Mike Fox, 29, learned a lot about saving lives when he started his company, Hyde Sportswear, which makes an ultra-thin life jacket called the Wingman. The life vest even caught the attention of Shark Tank producers.
The day Fox received the email from the Shark Tank casting director was his mom’s birthday. “It was the first year without her, and it felt like a sign,” he says. It would be one of many signs that Fox felt after his mother died, as her death led to saving his life.
Finding a Diagnosis
As a child, Fox had seizures and fainting and began seeing doctors when he was about four years old. But after many neurological tests and MRIs, doctors could not pinpoint the causes of his symptoms. As a teenager, the seizures and fainting stopped for a while but started again in college. After more testing, doctors were still perplexed and couldn’t diagnose his disease.
Then suddenly in 2016, Fox’s mother, Meg, died of cardiac arrest at the age of 54. She had an electrocardiogram a year before with normal results, but it wasn’t until after her death that the Fox family learned she had familial hypertrophic cardiomyopathy (HCM), a heart condition in which the muscular walls of the heart are thickened. This condition can impede the flow of blood from the heart and cause abnormal heart rhythms, which can be life-threatening.
Although grief-stricken over Meg’s death, the Fox family began to discuss their family history, one that included symptoms of heart disease in both Meg and her mother.
“After we found out that [my mom] had HCM, friends suggested to my dad that there was a genetic connection,” Fox says. “It was people looking out for us saying, ‘There are things you can do to check this.’ They were aware of how far we had come in genetics. I had no clue at the time that this testing was possible.”
After meeting with a genetic counselor to discuss testing and its implications, Fox says his family had mixed emotions but decided to proceed with testing. So Fox, his four siblings, and his mother’s brother got tested for the MYL2 variant that his mother carried, and that can cause HCM. Of the group, Fox was the only one who tested positive.
Upon learning that he had the genetic variant, Fox says, “Part of me was scared, but the other part of me felt this connection with my mom like she’s a guardian angel … that was pretty special.”
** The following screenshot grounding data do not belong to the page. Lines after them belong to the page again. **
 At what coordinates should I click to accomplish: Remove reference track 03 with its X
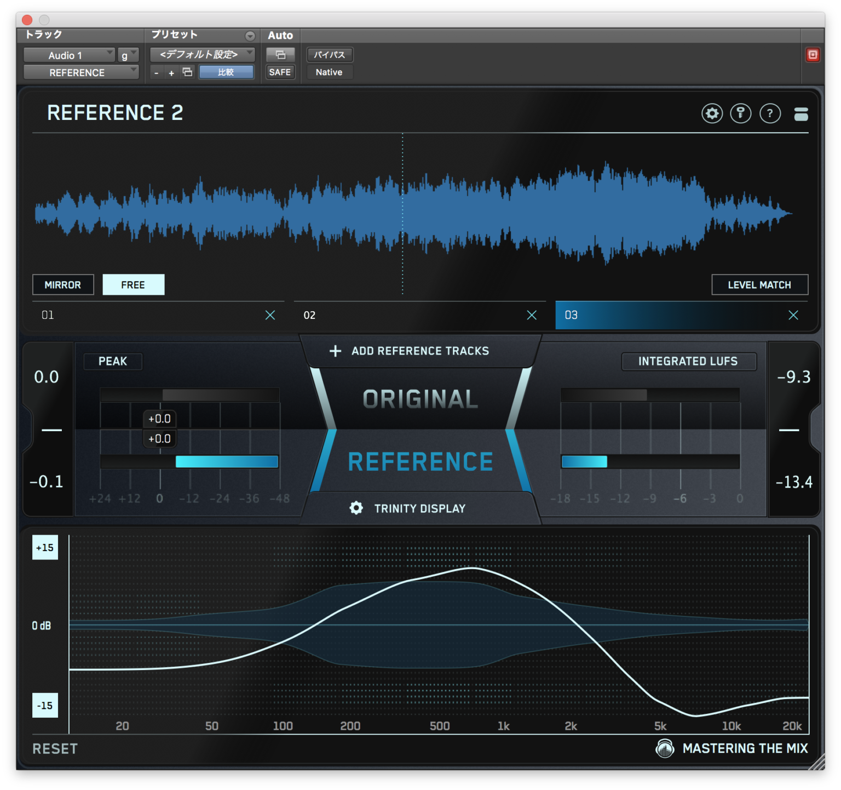click(793, 315)
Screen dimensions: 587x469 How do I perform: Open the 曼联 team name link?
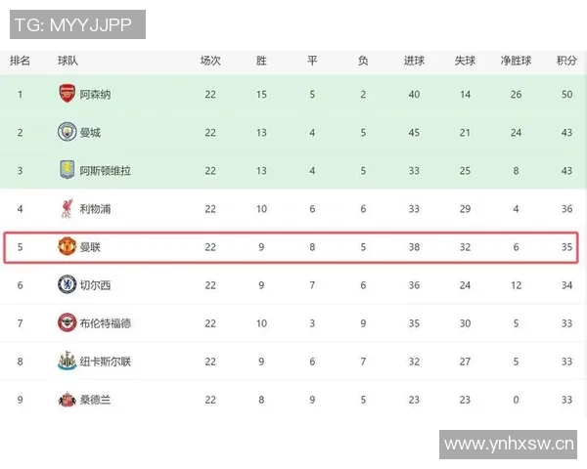[90, 247]
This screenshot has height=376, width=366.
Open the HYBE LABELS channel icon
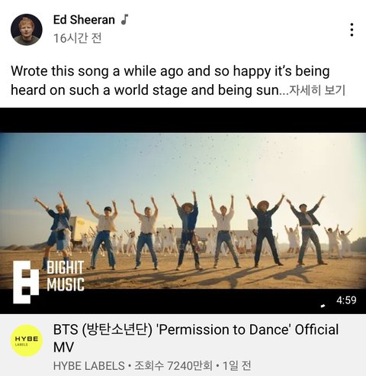27,340
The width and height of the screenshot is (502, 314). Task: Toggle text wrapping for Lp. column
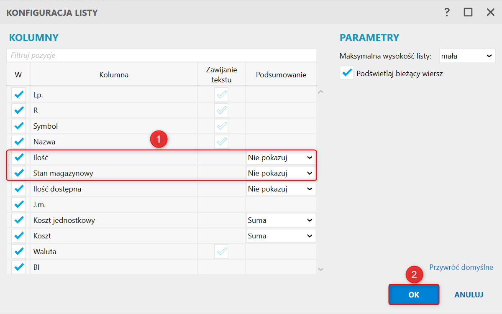[221, 95]
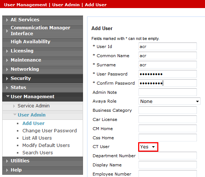Expand the Security arrow icon

(7, 78)

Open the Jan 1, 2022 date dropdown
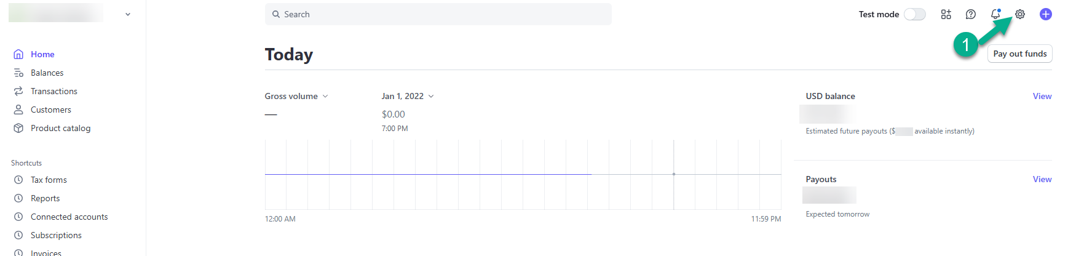point(408,96)
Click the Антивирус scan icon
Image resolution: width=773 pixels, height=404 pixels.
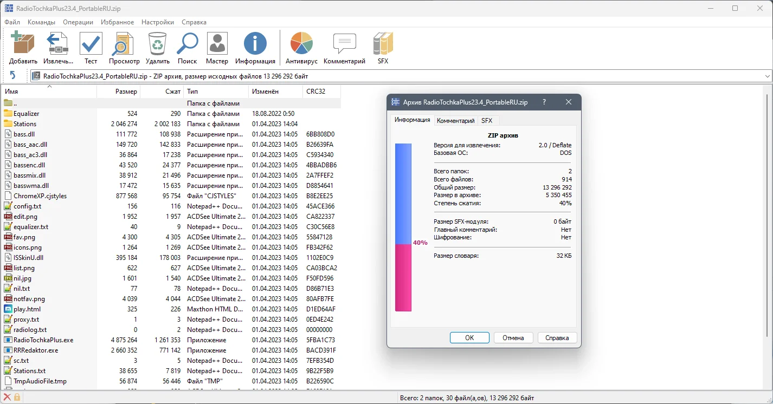pyautogui.click(x=301, y=44)
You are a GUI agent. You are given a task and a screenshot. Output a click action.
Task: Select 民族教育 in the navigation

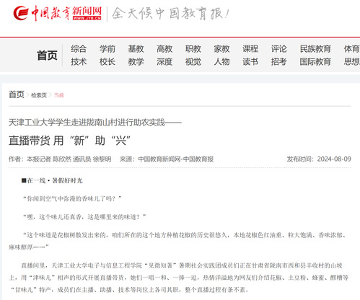point(315,49)
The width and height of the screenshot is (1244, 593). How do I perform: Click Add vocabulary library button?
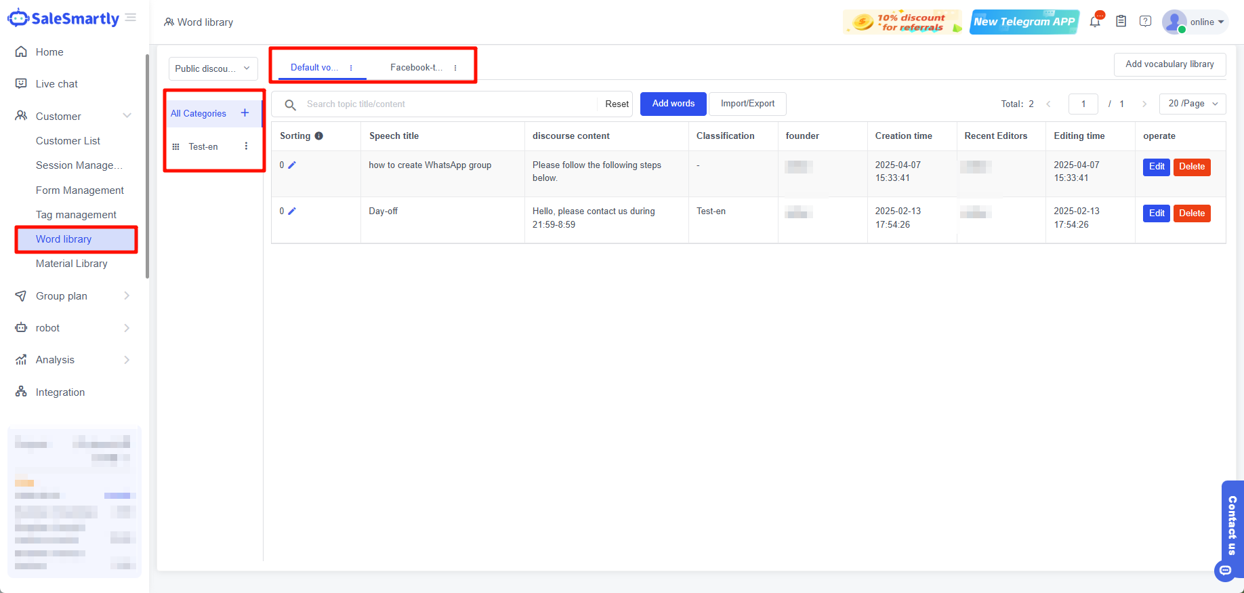click(1169, 64)
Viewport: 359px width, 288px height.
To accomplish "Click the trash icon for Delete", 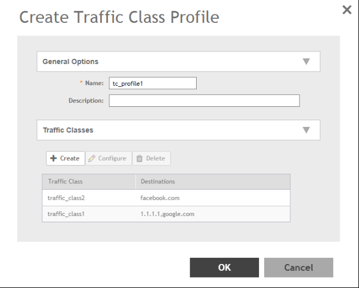I will pyautogui.click(x=139, y=158).

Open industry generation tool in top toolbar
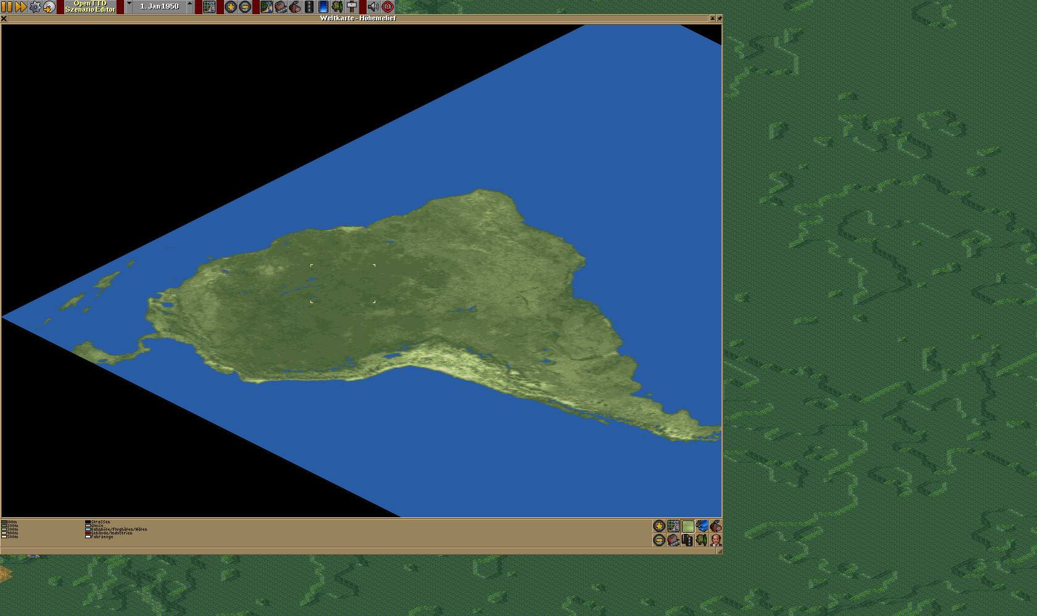pos(295,7)
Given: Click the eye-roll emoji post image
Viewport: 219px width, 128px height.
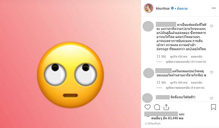Looking at the screenshot, I should 70,64.
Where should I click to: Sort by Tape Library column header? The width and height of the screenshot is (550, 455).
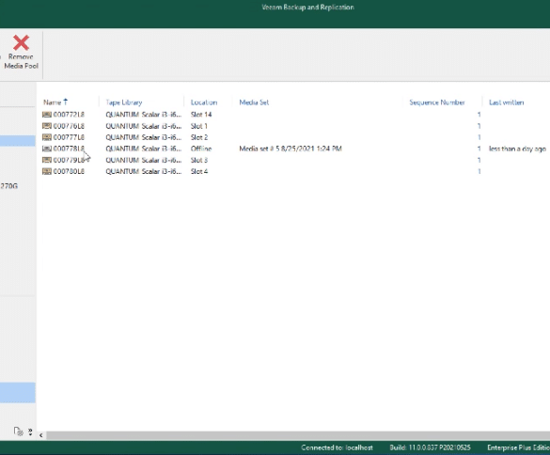click(x=124, y=102)
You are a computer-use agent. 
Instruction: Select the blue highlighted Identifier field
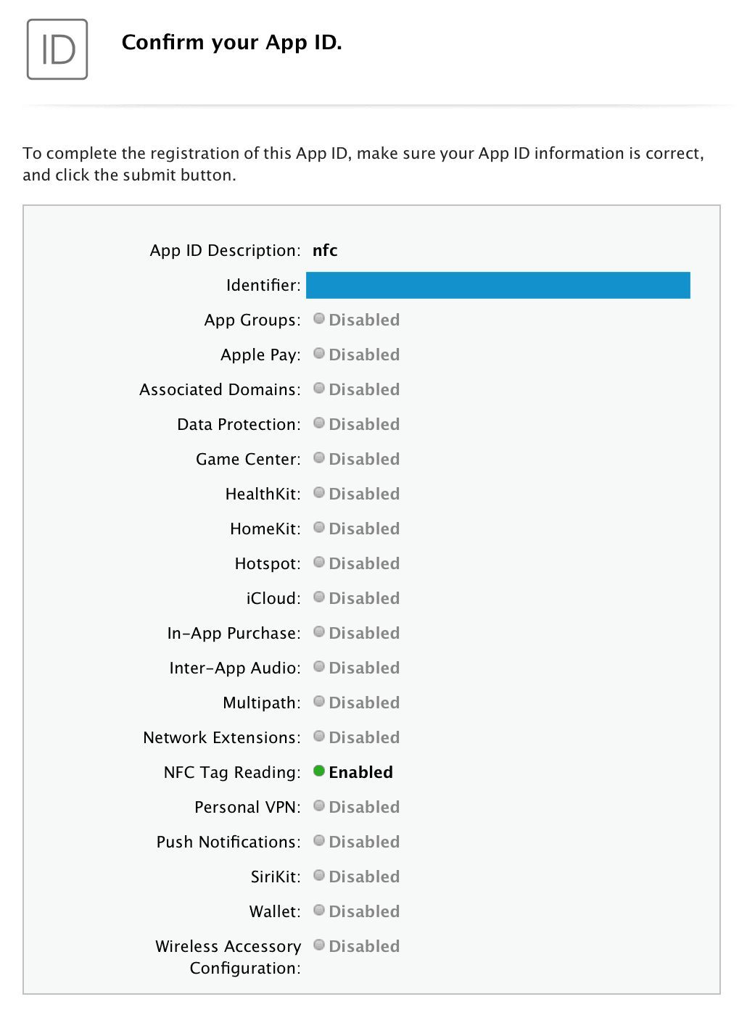(x=498, y=285)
Since then, Fox had an MRI, which showed significant scarring in his heart. His doctors recommended an internal defibrillator to regulate his heartbeat. He had the defibrillator implanted earlier this year, does not have to take medications, and says his prognosis is good.
“I think anytime you go through something that’s challenging — when you face a crisis — you learn, and you grow, and you change. I’ve gained knowledge from this experience. I’ve also felt a calling to raise awareness around this disease,” Fox says.
Most people with HCM go undiagnosed until they have a sudden cardiac event like his mother, says Fox, which is why he wants to bring attention to the disease. He’s filed paperwork to start the Fox Big Heart Foundation, in honor of his mother, and hopes to raise funds for HCM research, education, and CPR classes.
“There are many people out there who are not aware of HCM. I feel lucky to be in the know,” he says. “Getting genetic testing will make a huge impact and will help save lives in the near future.”
As for his future, Fox and his business partner, Pat Hughes, did go on Shark Tank earlier this year to pitch their life jacket. Kevin O’Leary offered them a deal, but the equity stake was too high, so they did not accept it. However, the attention from the show has brought the business a spike in sales and investment interest, all for which he is thankful.
“At the end of the day, it’s a great product that has the potential to save lives,” Fox says. And saving lives is something he hopes genetic testing will do for patients with HCM.